William Yandell Elliott's Proposed "Commonwealths" (1935)
William Yandell Elliott was a prominent historian and intellectual during the mid-20th century. He was originally part of the "Fugitives," the forerunner to the Southern Agrarians, before going on to teach at what would become the Kennedy School of Government at Harvard. He advised several presidents, including Franklin Delano Roosevelt, and would later teach other leaders like Pierre Trudeau, McGeorge Bundy, and most notably Henry Kissinger. He wrote extensively on geopolitical topics, with perhaps his most notorious being
The Need for Constitutional Reform: A Plan for National Security (1935). In it, he outlined his plan for an extensive overhaul of the Constitution that would, among other things:
- Extend the term of the House of Representatives from 2 to 4 years.
- Reduce the power of the Senate to largely being an advisory body with little in the way of actual legislative initiative.
- Allow for the President to dissolve Congress at least once for an election should there be a gridlock.
- Have the President be succeeded immediately by an "Executive Vice President" except if the former resigns in order to maintain a continuity of policy.
- Have permanent heads of civil service departments along the British model in order to abolish patronage.
- Reduce the Supreme Court of its ability to strike down legislation without 2/3rds of the judges doing so.
But the part that everyone took note of was Elliott's proposal to create "commonwealths" out of existing states that would supposedly reflect cultural and economic realities. (No,
Fallout did not invent the term "commonwealth" in reference to "super states"). While he said that the Federal Reserve districts might serve as a model for the borders of these commonwealths, he does offer a few ideas as to what they might look like:
- A New England commonwealth
- New York as its own Commonwealth
- New Jersey, Pennsylvania, Delaware, and possibly West Virginia
- Two unspecified Midwest commonwealths
- South Atlantic Seaboard commonwealth
- Kentucky, Tennessee, Arkansas, Alabama, and Georgia (I added Florida here to maintain continuity)

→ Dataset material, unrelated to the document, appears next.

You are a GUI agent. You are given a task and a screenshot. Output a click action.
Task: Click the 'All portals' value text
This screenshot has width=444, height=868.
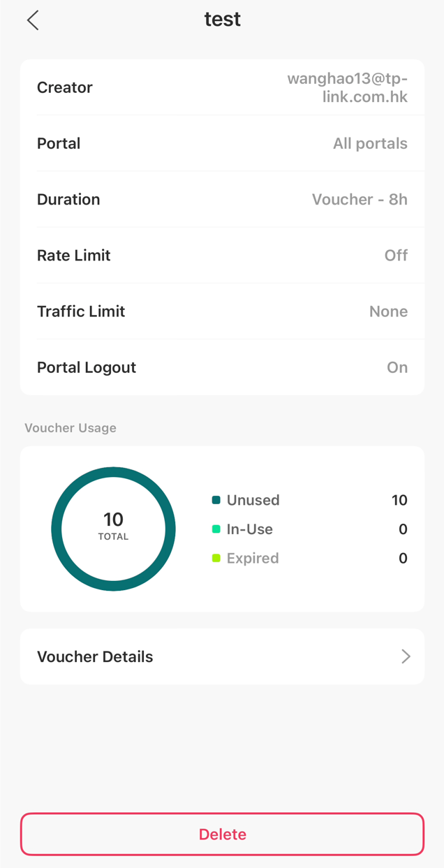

- Mississippi, Louisiana, Oklahoma, and Texas
- Western Prairie commonwealth
- Rocky Mountains commonwealth
- Pacific Coast commonwealth
A lot of these seem arbitrary (WV and New Jersey in the same commonwealth?), but it is interesting nonetheless. The states themselves would be reduced to something akin to English counties that are more traditional rather than actual government entities.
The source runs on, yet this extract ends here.